Фрагмент для чтения:
· · · · ·
(о стихах Светланы Кековой)
Опубликовано в журнале Арион, номер 2, 2002
(Светлана Кекова. Тень тоски и торжества. — “Новый мир”, 2002, № 2)
Недоброжелатели говорят, что поэзия Кековой — это гладкопись. Не думаю. Гладкопись не цепляет — в гладкописи стихи текут легко, как слюни.
Здесь — другое.
Как лессировка в старой живописи, тончайший и легчайший, невидимый непрофессионалу мазок — для создания полной иллюзии красоты изображаемого (или воображаемого) мира. Иллюзии — поскольку гармония стиха обязательно будет у Кековой сочетаться с осмысленной, отрефлексированной болью, драмой, утратой и т.д. Или хотя бы — унылостью, заунывностью. Тоской. Случай Кековой еще раз подтверждает уже замеченное, в частности, М.Эпштейном в его работе о русской хандре, т.е. тоске: не можем мы представить мир свой поэтический без похоронного звона. Без минора. “Травою зарастет пустырь, и съест огонь зола, и будет леса монастырь звонить в колокола…” Стихи — непременное отпевание. Не рефлексия, не рассуждение, и уж никак не гимн, не радость. Подавляющая эмоция подавляет депрессивностью. Перечислю финальные строки стихов, составляющих цикл: “И крест приготовлен, и Лазарь умерший уже воскрешен”; “Лунным светом на мантии ночь вышивает Голгофу”; “…как горькая полынь”; “Иль вы (воспоминания. — Н.И.) — только пух тополиный, мерцающий в воздухе пух?” Самый оптимистичный финал из шести печальных стихотворений — тоже грустный: “Но как, скажи, нам научиться / на перекрестке двух дорог / так полюбить цветок и птицу, / как человека любит Бог?”
Но вернемся к началу цикла.
Итак, дано: например, детство.
Уж кто только ни отпускал на поэтическую волю свои детские, самые непосредственные, самые живые воспоминания. Отпускал — и получал назад почти всегда с прибылью, поскольку детство обладает живительным для любого рода литературы и искусства (напомню хотя бы о “Зеркале” Андрея Тарковского) запасом прочных впечатлений, эксплуатация которых отнюдь не наказуема. Наоборот.
“Я слишком мала и глупа”. С этого начинает Кекова отсчет — и стихотворения, и всего цикла.
Но тут же следует вторая строчка, совсем не детски-светлая, напротив: “Лицо накануне Покрова сечет ледяная крупа”. Гармония — ожидаемая — детства сразу же взорвана ничем не спровоцированной, ничем не вызванной, кроме предчувствия предстоящей жизни, болью: “Ребенок лежит в колыбели, и катятся слезы из глаз”. Почему? Почему слезы? Ведь мир вокруг прекрасен, взывает к радости и улыбке?
· · · · ·
Исходные данные:

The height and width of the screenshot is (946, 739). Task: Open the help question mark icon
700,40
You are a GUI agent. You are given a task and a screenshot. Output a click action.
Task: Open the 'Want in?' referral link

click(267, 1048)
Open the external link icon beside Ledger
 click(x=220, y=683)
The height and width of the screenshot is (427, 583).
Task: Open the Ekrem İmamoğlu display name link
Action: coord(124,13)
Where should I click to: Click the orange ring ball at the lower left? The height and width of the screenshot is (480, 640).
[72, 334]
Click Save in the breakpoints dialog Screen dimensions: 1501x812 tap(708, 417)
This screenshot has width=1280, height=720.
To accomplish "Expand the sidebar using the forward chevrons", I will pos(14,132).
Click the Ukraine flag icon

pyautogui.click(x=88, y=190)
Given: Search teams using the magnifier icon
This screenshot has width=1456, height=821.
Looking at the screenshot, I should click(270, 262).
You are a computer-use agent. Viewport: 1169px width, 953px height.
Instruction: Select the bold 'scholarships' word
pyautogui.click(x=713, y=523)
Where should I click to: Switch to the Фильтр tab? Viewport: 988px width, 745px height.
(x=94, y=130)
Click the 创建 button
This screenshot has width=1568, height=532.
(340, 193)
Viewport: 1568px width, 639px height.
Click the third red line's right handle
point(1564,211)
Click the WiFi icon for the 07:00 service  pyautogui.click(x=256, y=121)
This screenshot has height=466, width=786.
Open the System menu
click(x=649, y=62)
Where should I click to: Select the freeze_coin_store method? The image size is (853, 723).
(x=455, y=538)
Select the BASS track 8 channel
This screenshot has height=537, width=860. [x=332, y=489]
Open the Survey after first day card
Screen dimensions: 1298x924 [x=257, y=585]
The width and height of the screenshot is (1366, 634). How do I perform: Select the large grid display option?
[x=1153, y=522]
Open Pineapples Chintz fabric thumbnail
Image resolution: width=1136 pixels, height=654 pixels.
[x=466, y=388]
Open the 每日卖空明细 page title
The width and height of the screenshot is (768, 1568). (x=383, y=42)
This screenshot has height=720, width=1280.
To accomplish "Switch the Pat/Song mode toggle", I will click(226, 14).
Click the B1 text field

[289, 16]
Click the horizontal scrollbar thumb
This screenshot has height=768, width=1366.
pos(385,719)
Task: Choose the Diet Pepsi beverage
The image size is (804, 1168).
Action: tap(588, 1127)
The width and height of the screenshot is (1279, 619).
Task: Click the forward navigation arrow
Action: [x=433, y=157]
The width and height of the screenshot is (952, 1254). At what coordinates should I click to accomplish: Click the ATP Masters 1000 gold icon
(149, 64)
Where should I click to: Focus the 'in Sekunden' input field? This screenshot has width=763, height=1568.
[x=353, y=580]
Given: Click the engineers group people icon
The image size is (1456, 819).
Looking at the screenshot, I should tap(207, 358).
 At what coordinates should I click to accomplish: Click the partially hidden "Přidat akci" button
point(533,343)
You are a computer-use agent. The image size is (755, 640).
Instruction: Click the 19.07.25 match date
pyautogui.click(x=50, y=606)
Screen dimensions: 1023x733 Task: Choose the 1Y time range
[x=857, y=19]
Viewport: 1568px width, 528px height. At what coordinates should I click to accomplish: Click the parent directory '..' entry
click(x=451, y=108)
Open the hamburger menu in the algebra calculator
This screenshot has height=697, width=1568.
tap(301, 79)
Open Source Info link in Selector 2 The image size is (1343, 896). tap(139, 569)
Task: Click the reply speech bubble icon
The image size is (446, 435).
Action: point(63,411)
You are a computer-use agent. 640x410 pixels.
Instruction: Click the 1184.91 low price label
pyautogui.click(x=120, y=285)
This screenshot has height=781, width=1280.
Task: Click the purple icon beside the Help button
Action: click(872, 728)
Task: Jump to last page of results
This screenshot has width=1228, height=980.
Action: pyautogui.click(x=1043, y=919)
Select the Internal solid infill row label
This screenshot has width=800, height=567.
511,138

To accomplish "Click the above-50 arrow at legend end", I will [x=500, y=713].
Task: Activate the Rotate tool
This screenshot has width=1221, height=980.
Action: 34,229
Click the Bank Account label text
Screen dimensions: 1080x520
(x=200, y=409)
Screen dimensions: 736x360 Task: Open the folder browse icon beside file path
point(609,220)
· · · · ·
Задания для выполнения:
1. Как, согласно статье о стихах Кековой, называют поэзию Кековой ее недоброжелатели?
2. Определите, соответствуют ли статье о стихах Кековой следующие утверждения: (a) статья опубликована в журнале «Арион»; (b) цикл Кековой начинается со строки «Я слишком мала и глупа»; (c) автор статьи называет стихи цикла гимном радости.
3. Воспроизведите дословно фрагмент статьи о стихах Кековой: всё, начиная с «Уж кто только» и вплоть до «не наказуема. Наоборот.».
Для ответов опирайтесь только на статью о стихах Кековой.

Ответы по заданиям:
1. Недоброжелатели называют поэзию Кековой гладкописью.

2.
(a) Да: «Опубликовано в журнале Арион, номер 2, 2002».
(b) Да: «“Я слишком мала и глупа”. С этого начинает Кекова отсчет — и стихотворения, и всего цикла».
(c) Нет: «Не рефлексия, не рассуждение, и уж никак не гимн, не радость».

3.
Уж кто только ни отпускал на поэтическую волю свои детские, самые непосредственные, самые живые воспоминания. Отпускал — и получал назад почти всегда с прибылью, поскольку детство обладает живительным для любого рода литературы и искусства (напомню хотя бы о “Зеркале” Андрея Тарковского) запасом прочных впечатлений, эксплуатация которых отнюдь не наказуема. Наоборот.